Over the decades they worked together on both stage and screen, most notably in 1985’s A Room With A View, 2004’s Ladies in Lavender, The Best Exotic Marigold Hotel in 2011, and its 2015 sequel, The Second Best Exotic Marigold Hotel.

In a separate interview for the BBC’s Lives Well Lived series, also to be broadcast on 28 December, mutual friend Charles Dance, who directed the pair of friends in Ladies in Lavender, describes how lucky he felt to have the celebrated duo as his leading ladies.

“I had Judi Dench and Maggie Smith – I could have shot the telephone directory with those two,” he recalls.
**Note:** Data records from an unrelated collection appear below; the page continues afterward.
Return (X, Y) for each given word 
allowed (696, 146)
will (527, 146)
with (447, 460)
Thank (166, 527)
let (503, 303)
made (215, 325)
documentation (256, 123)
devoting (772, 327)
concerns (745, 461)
“They just went for it. Little things like they’re running up the stairs together, there’s Judi trying to get up there before Maggie, and Maggie saying ‘stop pushing me, stop pushing me!’ That’s all ad-libbed, you know. It was wonderful.”

Dame Maggie Smith was famous not only for her impeccable comic timing but also for the caustic put-downs used with such stinging effect by characters including Downton Abbey’s Lady Grantham and Harry Potter’s Professor McGonagall.

Fellow Downton star Samantha Bond says fledgling performers in the series sometimes found it hard to distinguish between Dame Maggie and the acid-tongued dowager countess she portrayed.

“I think, perhaps, they got confused about whether she was the actor or whether she was the dowager…

“If she’s just playing Maggie, then it’s fun – it’s real fun, with a lot of laughs,” says Bond.

Dame Judi has the final word on her friend and ally: “Oh, she could be very scary. No question, she could be quite frightening. Get on the wrong side of Mags…

“But, oh, we had such good times.

“I have known her for a long, long time. Very, very funny and unbelievably witty and formidable.

“But a really, really sweet and special friend.”

Maggie Smith at the BBC follows at 1900 on 28 December.